Aquel martes después de Navidad

Crítica de Aníbal Perotti - Cinemarama

Una película perfecta

Después de Ingmar Bergman, filmar la trivialidad de una escena de la vida conyugal es un desafío para cualquier cineasta. Radu Muntean logra revivir lo mejor de aquel cine con una película sutil, aguda y delicada que esboza la intimidad de un triángulo amoroso con un guión inquietante y una puesta en escena precisa y despojada de todo artificio. La película está estructurada en largos planos secuencia con cámara fija que reflejan de manera transparente la separación de un hombre y una mujer. El rigor del encuadre, la elegancia de los planos y la perfección de cada detalle no impiden que el espectador se sienta dentro de la vida de estas tres personas. La extensión de los planos profundiza la cercanía. El director es un voyeur discreto, casi ausente, que no toma partido ni eleva juicio moral. La película posee un realismo implacable que extrae verdadera emoción de los pequeños intersticios cotidianos.

La felicidad. Paul está casado con Adriana desde hace diez años, el hombre vive feliz con su esposa y su hija pero está enamorado de la joven Raluca. La historia trabaja sobre los matices de las distintas relaciones, lejos de cualquier estereotipo. Los tres son profesionales independientes y no tienen problemas económicos, la esposa no es un ogro y la amante no pide la separación. Paul asume todas las consecuencias de haber movido una pieza de la estructura familiar y busca en su brújula personal la manera de sostenerse dignamente. Su rostro impasible parece estar escondiendo algo y sus gestos muchas veces juegan un contrapunto con lo que dicen sus palabras. En la fascinante escena en la que las dos mujeres se encuentran accidentalmente en el consultorio de Raluca, en presencia del marido/amante y su hija, un largo plano secuencia registra la colisión espacio-temporal. Mientras la tensión crece, los amantes viven en silencio el aterrizaje forzoso en su intimidad. “El encuentro del tercer tipo me sacudió”, dirá más tarde a Raluca, señalando precisamente la dimensión sobrenatural de una escena donde, sin embargo, el realismo es tangible.

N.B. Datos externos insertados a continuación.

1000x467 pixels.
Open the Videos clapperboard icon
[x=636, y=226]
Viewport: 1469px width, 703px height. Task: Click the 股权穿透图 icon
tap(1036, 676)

El desprecio. La melancolía excede al triángulo amoroso. La tristeza se dilata de escena a escena, desde la larga secuencia de apertura en la cama hasta el momento de la revelación, desde la languidez inicial hasta la tensión de las últimas imágenes. La fuerza emocional de la escena en la que el hombre le confiesa a su esposa que tiene una amante se potencia por la inusual duración de un plano sorprendente en el que la calma matrimonial da lugar a la sorpresa, la ira y el dolor. La segunda parte de la película se concentra en la pareja que se deshace, en el desasosiego agresivo de Adriana y en el remordimiento y la culpa de Paul. Los colores blancuzcos se extienden en la fotografía coincidiendo con los últimos sobresaltos de la pareja. La película fluye con la naturalidad que le confieren las encomiables interpretaciones, el trabajo actoral es clave para sostener en el tiempo los planos más cercanos. La puesta en escena logra una mezcla extraña entre la proximidad que generan los encuadres ceñidos a los cuerpos y el distanciamiento ejemplar que conduce al drama hacia una forma de reflexión. La innegable coherencia y el refinamiento narrativo confluyen en un desenlace extraordinario que confirma que Aquel martes después de Navidad es una película perfecta.